On May 31th, Research in Astronomy and Astrophysics published the latest numerical work, conducted by graduate student ZHANG Yining and Dr. YE Jing from Yunnan Observatories and their co-authors, on the turbulent properties in the large-scale solar flare current sheet (CS).

Their study quantitatively analyzes the magnetic reconnection rate, diffusivity, dissipation scale, turbulence amplitude, etc. after the appearance of turbulence caused by tearing instabilities. They find that turbulence can effectively broaden the CS width and brings an extra dissipation effect in the CS.

Solar flare is one of the most energetic events in the solar system, in which up to 1032 ergs of magnetic energy is released via magnetic reconnection. This large-scale current sheet connecting to the flare and the erupting flux rope is the main place for the magnetic reconnection process.Classical theories predict a width of the CS corresponding to the ion inertial scale of tens or hundreds of meters, while many observations found the associated width of 104-105 km. The huge discrepancy between them can be related to the turbulence occurring in the CS. Thus the accurate estimation of the energy dissipation provoked by turbulence is crucial to understand the fast energy release in the solar flare.

In doing so, researchers utilized 2D high-resolution magnetohydrodynamic (MHD) numerical simulations, based on the standard flare model in the gravitationally stratified solar atmosphere. The magnetic reconnection rate shows an apparent increase due to the appearance of tearing instabilities.

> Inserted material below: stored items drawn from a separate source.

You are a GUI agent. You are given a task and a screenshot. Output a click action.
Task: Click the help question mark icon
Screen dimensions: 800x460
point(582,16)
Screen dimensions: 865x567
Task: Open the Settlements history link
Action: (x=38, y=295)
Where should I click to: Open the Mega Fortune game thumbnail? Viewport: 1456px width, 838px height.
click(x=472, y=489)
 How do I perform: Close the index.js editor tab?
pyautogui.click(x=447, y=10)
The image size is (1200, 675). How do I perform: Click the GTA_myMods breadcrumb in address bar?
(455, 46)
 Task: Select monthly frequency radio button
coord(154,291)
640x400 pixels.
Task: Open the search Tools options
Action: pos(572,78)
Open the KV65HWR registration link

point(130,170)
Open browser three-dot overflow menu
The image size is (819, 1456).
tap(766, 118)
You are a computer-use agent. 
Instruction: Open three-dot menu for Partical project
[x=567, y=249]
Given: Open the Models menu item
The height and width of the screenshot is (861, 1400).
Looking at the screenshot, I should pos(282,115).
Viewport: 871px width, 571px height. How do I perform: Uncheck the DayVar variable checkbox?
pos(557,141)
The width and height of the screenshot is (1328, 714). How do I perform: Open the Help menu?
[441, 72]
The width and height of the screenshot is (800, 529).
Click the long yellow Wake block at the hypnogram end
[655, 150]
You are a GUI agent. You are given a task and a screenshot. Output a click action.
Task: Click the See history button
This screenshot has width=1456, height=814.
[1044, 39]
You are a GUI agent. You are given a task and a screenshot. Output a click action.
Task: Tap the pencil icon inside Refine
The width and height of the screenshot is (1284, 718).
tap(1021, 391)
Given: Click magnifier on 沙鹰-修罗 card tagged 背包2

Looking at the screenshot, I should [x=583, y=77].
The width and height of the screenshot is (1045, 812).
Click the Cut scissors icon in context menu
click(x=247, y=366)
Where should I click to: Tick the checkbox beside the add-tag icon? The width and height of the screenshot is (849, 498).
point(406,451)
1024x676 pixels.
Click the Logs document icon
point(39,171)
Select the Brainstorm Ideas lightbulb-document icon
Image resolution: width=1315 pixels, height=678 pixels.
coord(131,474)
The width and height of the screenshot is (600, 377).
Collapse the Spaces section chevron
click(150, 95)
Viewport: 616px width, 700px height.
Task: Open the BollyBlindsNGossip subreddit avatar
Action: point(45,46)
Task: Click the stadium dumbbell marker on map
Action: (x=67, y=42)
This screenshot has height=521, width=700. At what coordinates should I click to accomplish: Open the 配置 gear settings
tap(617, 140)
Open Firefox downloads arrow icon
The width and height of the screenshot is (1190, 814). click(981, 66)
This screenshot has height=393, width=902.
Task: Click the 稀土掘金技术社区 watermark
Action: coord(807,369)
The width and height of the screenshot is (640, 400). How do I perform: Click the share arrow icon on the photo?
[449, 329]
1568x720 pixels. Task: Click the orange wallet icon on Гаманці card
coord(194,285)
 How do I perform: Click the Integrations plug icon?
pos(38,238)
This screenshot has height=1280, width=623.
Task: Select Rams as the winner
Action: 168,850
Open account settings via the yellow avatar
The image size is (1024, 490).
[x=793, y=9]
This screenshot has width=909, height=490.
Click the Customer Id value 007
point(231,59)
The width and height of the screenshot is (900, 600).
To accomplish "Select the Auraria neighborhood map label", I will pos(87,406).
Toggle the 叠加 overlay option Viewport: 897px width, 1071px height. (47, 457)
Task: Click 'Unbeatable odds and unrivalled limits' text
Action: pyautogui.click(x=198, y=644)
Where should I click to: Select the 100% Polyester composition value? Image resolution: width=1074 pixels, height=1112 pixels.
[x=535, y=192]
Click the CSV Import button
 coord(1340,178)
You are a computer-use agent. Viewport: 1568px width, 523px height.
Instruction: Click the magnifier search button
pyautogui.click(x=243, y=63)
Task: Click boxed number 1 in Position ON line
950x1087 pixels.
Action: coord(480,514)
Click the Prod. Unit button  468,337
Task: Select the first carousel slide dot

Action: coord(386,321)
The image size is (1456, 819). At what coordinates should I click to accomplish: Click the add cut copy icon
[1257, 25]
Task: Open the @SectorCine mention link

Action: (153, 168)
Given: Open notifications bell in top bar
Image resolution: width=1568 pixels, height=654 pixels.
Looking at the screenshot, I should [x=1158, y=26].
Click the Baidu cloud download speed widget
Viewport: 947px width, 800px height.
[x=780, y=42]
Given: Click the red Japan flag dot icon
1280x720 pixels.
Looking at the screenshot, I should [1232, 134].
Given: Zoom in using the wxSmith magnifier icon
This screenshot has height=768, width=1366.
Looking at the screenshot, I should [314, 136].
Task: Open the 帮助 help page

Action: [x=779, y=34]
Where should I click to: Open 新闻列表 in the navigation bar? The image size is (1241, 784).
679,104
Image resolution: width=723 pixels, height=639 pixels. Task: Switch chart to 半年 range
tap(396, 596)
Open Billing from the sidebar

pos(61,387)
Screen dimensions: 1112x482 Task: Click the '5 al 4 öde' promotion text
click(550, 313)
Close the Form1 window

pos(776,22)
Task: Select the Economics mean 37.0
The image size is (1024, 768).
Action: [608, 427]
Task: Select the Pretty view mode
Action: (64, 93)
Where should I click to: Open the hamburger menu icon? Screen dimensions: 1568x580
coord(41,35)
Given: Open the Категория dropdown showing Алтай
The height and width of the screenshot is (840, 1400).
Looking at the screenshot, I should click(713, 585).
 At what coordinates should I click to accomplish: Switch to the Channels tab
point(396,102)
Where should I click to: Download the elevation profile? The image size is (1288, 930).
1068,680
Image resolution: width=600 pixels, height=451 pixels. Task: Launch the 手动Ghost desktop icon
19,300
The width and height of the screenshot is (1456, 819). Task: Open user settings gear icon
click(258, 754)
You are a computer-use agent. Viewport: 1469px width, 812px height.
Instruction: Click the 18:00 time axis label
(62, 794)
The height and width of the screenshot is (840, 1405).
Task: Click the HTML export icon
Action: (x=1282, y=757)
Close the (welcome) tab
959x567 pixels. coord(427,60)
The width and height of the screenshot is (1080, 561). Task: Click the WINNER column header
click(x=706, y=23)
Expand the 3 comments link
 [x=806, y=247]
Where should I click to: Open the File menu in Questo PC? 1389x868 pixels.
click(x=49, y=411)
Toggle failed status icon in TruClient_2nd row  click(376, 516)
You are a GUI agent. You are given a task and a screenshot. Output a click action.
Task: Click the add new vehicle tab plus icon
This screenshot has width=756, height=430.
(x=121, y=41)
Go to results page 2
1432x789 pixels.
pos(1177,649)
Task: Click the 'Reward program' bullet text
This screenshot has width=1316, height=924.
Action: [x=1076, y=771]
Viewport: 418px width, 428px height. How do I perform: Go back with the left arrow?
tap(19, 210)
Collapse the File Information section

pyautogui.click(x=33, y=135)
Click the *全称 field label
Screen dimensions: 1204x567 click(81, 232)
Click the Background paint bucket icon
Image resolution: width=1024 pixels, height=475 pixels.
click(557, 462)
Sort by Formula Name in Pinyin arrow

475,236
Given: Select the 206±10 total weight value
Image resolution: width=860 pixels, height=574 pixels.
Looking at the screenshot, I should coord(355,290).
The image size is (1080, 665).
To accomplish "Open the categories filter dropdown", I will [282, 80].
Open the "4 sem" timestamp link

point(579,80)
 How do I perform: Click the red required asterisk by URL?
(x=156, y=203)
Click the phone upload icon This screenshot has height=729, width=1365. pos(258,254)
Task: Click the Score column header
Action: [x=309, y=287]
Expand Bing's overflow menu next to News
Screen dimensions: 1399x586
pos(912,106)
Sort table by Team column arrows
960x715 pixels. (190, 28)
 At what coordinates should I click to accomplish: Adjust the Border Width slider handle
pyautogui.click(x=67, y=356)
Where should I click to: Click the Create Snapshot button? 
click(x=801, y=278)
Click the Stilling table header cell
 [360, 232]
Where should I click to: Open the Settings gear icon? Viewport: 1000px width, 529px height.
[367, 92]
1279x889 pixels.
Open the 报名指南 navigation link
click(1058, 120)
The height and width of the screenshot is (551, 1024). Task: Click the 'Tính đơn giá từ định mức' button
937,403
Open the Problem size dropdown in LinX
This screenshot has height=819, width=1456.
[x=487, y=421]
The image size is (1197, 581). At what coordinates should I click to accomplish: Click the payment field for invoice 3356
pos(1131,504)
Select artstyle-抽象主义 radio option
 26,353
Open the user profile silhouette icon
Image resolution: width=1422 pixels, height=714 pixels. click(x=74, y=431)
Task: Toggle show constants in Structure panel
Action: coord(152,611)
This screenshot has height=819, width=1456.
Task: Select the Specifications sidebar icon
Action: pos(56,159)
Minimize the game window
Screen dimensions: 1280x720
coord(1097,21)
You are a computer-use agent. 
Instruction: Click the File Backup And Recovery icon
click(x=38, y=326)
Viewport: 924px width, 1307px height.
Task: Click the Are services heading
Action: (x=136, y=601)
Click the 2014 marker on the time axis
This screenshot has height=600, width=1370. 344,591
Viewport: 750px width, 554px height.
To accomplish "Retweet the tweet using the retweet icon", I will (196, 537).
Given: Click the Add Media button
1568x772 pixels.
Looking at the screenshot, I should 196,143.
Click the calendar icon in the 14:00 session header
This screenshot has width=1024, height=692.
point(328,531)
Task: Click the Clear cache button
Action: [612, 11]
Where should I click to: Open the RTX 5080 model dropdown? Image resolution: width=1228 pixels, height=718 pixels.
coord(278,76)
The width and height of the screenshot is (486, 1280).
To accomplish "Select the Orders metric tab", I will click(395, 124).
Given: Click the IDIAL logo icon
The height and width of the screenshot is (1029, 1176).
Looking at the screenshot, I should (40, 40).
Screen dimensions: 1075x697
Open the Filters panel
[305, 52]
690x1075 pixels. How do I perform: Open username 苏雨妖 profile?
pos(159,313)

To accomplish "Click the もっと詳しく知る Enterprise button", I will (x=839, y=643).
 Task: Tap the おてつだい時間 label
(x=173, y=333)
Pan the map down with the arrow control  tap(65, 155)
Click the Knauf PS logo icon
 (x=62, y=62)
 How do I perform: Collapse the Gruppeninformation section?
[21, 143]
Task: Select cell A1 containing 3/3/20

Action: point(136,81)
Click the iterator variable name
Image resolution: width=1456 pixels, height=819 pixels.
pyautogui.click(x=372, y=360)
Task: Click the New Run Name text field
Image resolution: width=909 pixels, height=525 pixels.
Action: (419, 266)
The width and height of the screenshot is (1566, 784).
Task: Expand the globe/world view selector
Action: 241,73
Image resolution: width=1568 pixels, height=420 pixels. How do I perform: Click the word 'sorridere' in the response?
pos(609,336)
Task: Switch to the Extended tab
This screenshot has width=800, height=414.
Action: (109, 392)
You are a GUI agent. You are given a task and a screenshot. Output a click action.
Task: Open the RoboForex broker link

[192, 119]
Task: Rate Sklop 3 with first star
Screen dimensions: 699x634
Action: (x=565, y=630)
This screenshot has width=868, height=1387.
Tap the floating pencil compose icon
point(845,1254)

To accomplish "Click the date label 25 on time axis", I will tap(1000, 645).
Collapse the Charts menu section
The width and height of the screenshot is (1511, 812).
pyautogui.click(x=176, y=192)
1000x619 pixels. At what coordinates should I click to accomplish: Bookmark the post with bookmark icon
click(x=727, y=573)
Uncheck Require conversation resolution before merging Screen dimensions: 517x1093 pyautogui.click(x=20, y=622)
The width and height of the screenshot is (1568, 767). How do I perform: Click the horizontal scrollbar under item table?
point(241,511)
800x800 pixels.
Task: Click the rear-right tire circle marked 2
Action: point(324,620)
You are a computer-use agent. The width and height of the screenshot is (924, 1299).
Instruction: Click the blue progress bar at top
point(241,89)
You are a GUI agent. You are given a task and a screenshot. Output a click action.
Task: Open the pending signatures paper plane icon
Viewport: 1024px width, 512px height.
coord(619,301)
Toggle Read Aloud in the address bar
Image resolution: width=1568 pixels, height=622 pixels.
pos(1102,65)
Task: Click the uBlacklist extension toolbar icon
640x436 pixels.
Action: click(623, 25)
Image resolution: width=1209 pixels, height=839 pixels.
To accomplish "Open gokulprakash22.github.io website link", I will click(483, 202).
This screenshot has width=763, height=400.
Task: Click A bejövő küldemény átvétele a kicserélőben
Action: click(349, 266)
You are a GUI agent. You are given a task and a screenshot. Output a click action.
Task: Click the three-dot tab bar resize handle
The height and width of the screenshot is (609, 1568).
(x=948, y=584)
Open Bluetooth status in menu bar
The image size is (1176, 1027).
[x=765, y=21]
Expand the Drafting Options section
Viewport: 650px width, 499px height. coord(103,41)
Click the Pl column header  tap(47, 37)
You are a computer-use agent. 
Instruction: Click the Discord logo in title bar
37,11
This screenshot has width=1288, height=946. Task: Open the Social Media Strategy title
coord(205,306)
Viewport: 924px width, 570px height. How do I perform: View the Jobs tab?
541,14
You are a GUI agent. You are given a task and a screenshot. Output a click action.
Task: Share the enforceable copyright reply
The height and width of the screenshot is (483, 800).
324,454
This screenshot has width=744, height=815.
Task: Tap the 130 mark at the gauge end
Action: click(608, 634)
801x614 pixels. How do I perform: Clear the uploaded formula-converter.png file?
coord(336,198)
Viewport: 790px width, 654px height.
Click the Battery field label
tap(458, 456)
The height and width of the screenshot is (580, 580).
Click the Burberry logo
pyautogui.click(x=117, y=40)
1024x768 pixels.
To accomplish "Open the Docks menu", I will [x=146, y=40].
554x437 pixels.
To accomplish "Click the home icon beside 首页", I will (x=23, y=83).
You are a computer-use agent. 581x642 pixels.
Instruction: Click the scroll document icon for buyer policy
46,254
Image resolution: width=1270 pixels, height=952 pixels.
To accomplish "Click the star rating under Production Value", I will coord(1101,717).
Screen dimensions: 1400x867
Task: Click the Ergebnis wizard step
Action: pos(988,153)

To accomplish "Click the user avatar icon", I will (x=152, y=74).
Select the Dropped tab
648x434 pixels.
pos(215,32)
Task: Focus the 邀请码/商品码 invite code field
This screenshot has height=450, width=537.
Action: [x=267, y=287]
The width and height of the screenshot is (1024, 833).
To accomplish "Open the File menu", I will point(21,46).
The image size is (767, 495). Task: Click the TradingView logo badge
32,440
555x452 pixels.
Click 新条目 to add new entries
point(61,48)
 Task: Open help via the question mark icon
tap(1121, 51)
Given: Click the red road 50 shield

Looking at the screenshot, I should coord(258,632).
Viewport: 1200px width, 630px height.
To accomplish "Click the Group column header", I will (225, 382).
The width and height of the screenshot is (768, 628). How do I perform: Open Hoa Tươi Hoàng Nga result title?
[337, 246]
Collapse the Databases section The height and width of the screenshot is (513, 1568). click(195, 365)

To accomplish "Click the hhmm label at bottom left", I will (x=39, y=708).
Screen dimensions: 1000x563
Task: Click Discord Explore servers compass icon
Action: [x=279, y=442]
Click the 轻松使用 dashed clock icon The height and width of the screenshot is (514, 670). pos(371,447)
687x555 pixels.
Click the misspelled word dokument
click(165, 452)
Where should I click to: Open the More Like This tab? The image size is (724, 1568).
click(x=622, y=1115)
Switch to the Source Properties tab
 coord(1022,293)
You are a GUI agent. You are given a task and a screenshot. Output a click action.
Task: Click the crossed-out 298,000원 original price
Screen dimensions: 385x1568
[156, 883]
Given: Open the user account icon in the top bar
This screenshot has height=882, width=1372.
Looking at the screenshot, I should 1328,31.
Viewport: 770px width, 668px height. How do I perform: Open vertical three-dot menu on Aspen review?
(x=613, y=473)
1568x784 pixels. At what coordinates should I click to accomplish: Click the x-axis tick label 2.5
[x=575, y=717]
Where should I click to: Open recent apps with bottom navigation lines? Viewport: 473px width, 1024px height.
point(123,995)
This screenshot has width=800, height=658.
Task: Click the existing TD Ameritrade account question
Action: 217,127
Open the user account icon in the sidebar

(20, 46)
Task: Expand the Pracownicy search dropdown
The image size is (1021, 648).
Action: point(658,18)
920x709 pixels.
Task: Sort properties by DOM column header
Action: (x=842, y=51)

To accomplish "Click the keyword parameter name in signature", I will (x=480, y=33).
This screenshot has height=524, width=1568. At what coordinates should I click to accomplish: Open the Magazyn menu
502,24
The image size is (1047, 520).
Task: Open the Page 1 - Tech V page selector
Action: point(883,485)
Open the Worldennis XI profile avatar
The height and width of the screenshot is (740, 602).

Researchers find that the appearance of the turbulence is equivalent to adding an extra dissipation term into the induction equations which could drastically enlarge the local diffusivity in the CS. According to the spectrum analysis, researchers calculate the related dissipation scale of 100-200 km, which is much bigger than the ion inertial scale. It corresponds to the width of the secondary reconnection CS between the merging plasmoids. In addition, they calculate the general width of the current sheet to be 1500-2500 km, which is consistent with observational results. Indeed, the CS width often found in observations is proven to be relevant with the Taylor scale from Biskamp’s theory.

On the other hand, researchers find that the termination shock (TS) at the flare loop top can somewhat amplify the turbulence amplitude. The amplification factor is related to the local geometry of TS, and the TS is shown to have a higher heating efficiency rather the kinetic energy transfer.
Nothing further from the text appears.